PROVIDED DATA:
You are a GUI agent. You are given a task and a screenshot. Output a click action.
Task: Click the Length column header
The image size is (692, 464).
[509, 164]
--
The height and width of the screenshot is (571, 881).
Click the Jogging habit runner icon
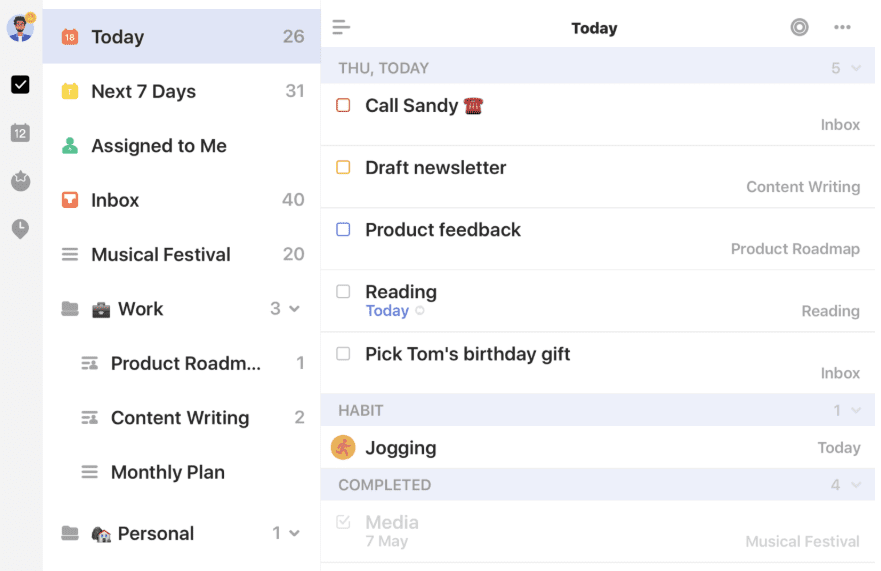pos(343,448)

TASK DETAILS: Copy out every line of the listing that contains the string "screenshot".

RESULT FOR THIS EXERCISE:
You are a GUI agent. You are given a task and a screenshot. Output a click action.
The height and width of the screenshot is (571, 881).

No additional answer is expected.